1.1  There are many theorists who have made significant contribution to counselling. In fact, all the perspectives that are applied during counselling are rooted to some assumptions which make up what are known as the counselling theories. The three central theories are the person centred theory by Carl Rogers, the psychodynamic theory by Sigmund Freud and the cognitive behavioural theory by J. B Watson. There are many other theories that are used in counselling today such as the information educational, the family system counselling and many others. Perspectives on the other hand are the approaches that the therapist uses to work together with the client to resolve an issue, Davis T, (2004). The client centred or person centred therapy by Carl Rogers emphasises the need for three conditions for counselling to take place. The three conditions are empathy, congruence and unconditional positive regard (UPR), Rogers C, (2003). Carl uses what he refers to as the actualising tendency that looks at a person as a whole and motivated towards achieving their potential. The psychodynamic model of Sigmund Freud emphasises on the effects of aggression on the behaviour of a person. He cited free association and dream analysis as some of the features that can be used in this approach. The cognitive behavioural therapy focuses on how the environment influences the behaviour of an individual. Classical conditioning, discovered by Ivan Pavlov is a core part of this therapy and it focuses on studying a person’s overt behaviour rather than their mental processes. It is on the basis of these theories that a counsellor is able to choose which perspective to use in providing professional help to a client in the counselling process. To make reference to these theories, a counsellor can use psychology and counselling textbooks or use the internet which is rich with this kind of information.
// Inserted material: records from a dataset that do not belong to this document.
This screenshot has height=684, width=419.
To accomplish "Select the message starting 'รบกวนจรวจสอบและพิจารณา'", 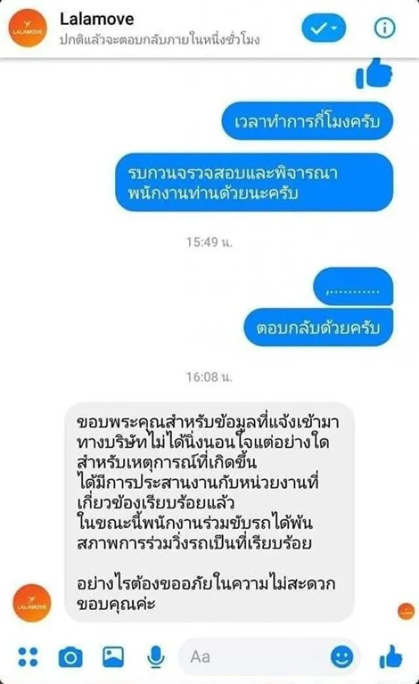I will [254, 182].
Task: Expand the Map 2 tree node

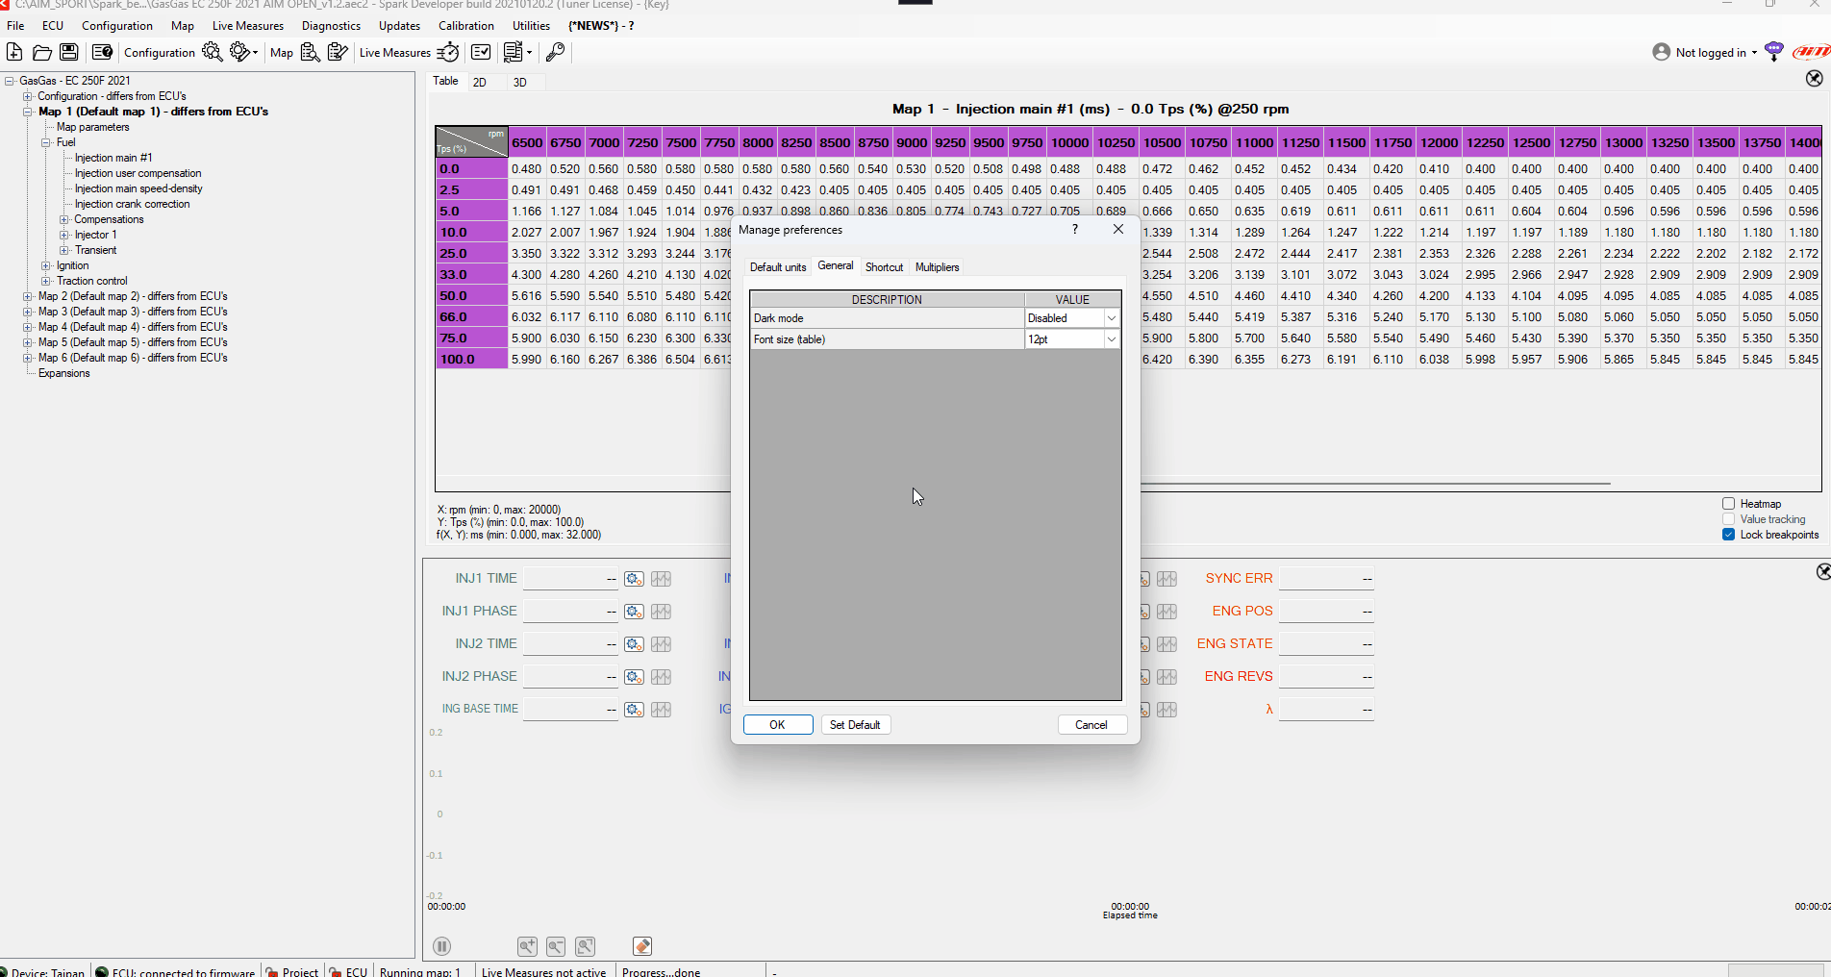Action: pos(27,296)
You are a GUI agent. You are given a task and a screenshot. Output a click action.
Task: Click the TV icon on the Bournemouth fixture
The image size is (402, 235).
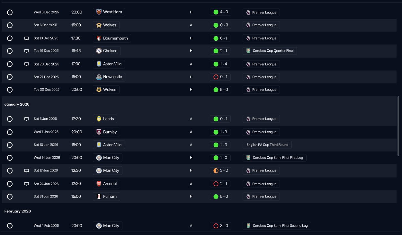tap(27, 39)
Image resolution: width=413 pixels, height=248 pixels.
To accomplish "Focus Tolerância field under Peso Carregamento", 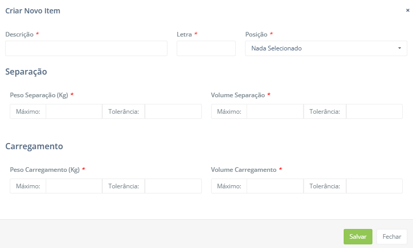I will (x=173, y=186).
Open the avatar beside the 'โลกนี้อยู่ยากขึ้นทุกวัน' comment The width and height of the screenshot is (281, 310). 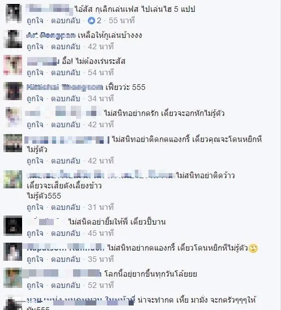[x=13, y=278]
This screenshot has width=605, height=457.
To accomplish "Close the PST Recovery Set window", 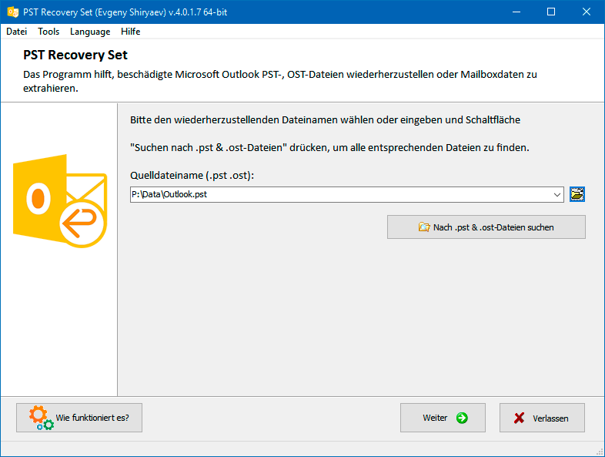I will click(x=586, y=12).
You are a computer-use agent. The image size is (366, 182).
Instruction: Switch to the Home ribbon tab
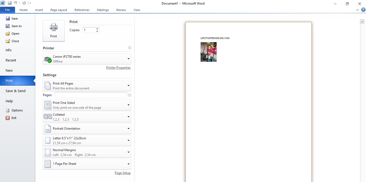pyautogui.click(x=23, y=10)
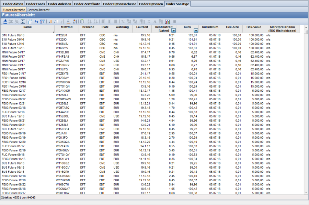Click the font 'A' icon
Image resolution: width=309 pixels, height=205 pixels.
pos(155,21)
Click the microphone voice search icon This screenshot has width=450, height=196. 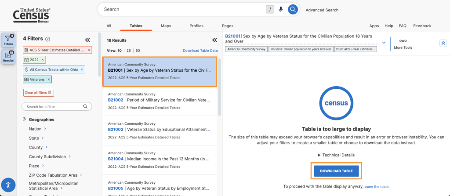click(x=280, y=9)
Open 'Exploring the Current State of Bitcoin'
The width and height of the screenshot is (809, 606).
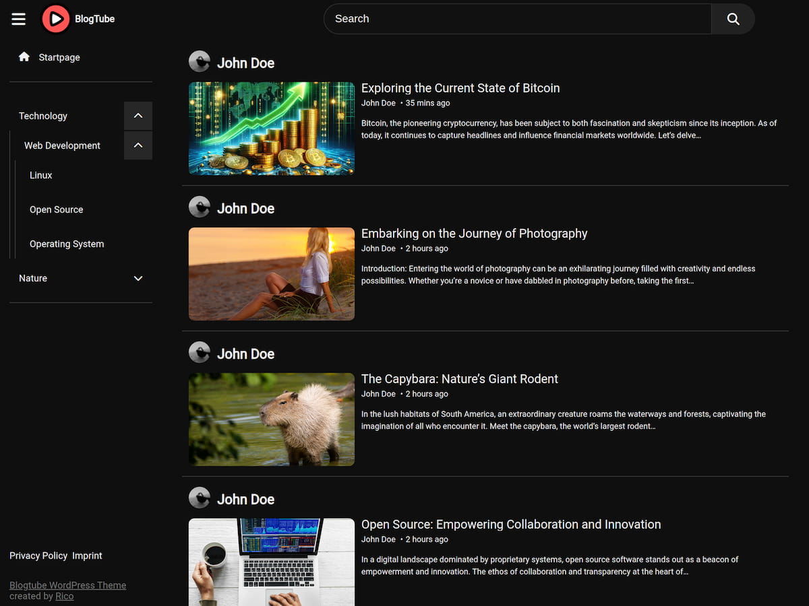point(460,88)
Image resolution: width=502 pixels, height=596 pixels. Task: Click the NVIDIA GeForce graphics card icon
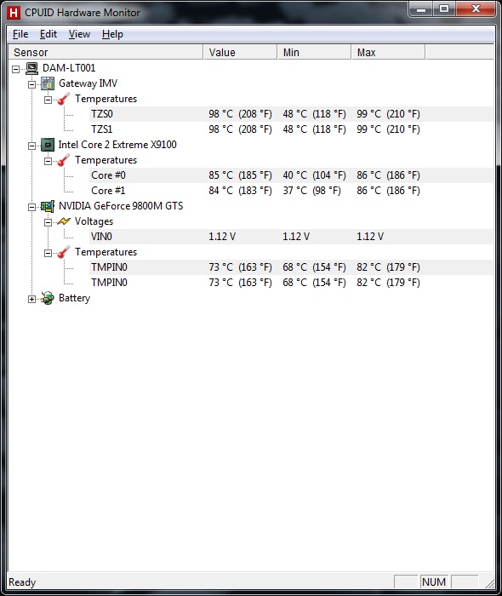48,206
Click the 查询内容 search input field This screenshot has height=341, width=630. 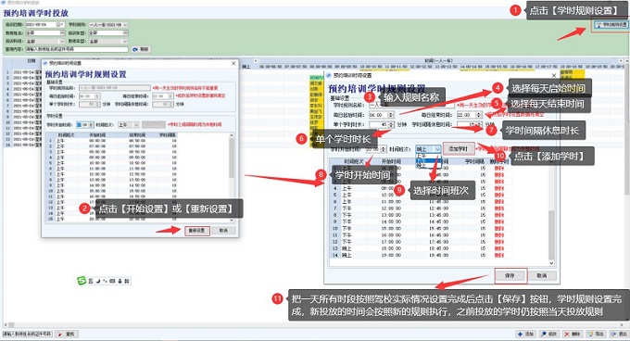(77, 49)

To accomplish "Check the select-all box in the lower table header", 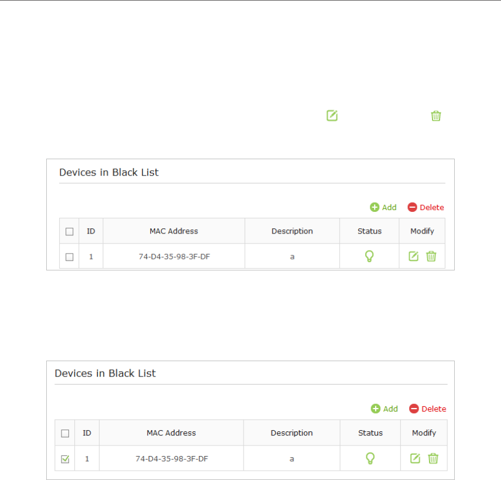I will click(65, 433).
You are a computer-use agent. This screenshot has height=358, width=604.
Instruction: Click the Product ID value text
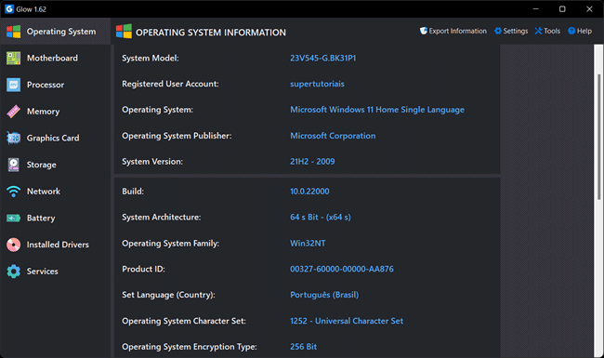(x=342, y=269)
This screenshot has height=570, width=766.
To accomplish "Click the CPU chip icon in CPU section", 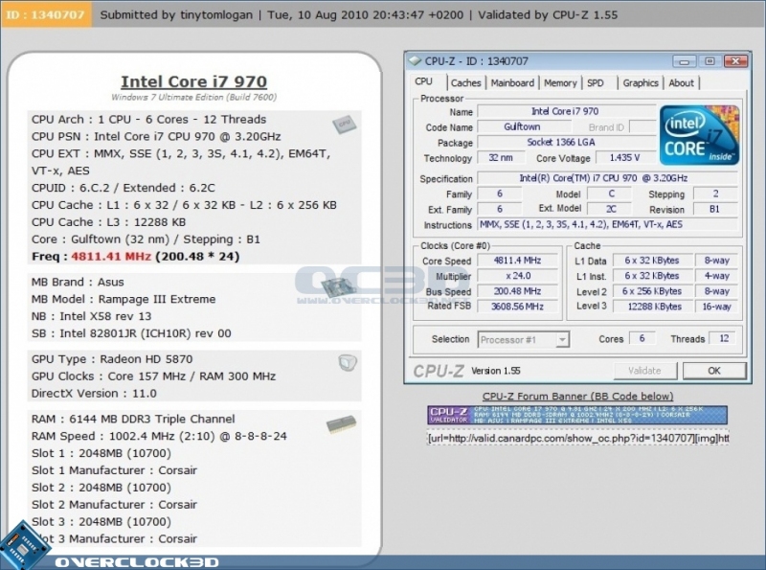I will pos(343,125).
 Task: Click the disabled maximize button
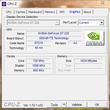click(x=93, y=3)
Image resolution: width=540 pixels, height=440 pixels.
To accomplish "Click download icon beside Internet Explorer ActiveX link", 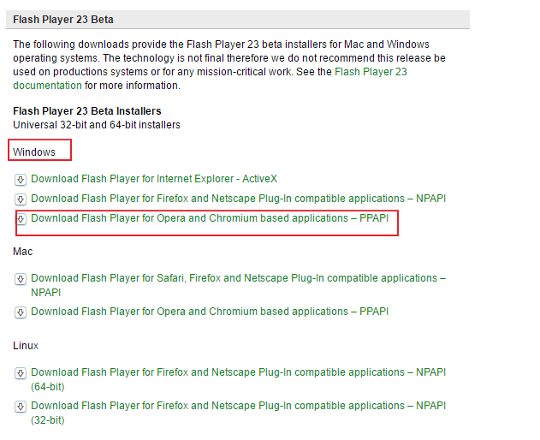I will (21, 180).
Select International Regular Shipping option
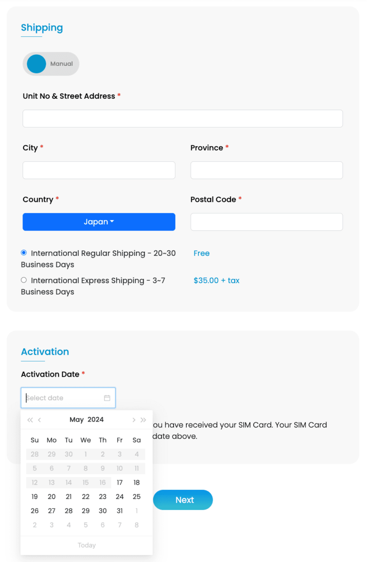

1.2 There are different theoretical perspectives that are used in the counselling process. During a counseling interaction in health and social care, the counselor gets to use various counseling perspectives and skills that are suitable to that kind of environment.  In health care, the counselor will be dealing with patients who are facing physical challenges while majority of the social care clients will have emotional disturbances. It is important to be equipped with a number of counseling skills that are suitable for use in these areas. The psychoanalytic perspective of counseling which is based on natural or biological instincts, the power of the unconscious motivations and early childhood experiences is one of the theoretical perspectives that can be used in health and social care. This theory was developed by Sigmund Freud who is one of the most prominent psychologists (Cox, 2000).   Freud used to work with patients of mental health and it is by observing them that he developed this theory. It therefore goes without saying that it will also work well in this kind of a setting. When the patients become aware of their unconscious thought processes they will be able to take charge of their behavior. The rational emotive theoretical perspective may also be used in social care in counseling people with emotional disturbances. This is because much of the emotional disturbances they are going through are caused by frustrations brought by their inability to meet certain expectations set by others or by themselves. This theory therefore focuses on overcoming the self indoctrination that the person has developed and the need to attain an ideal state. The counselor challenges the client to replace the distorted thought patterns with rational thinking, Albert E, & Debbie J, (2011).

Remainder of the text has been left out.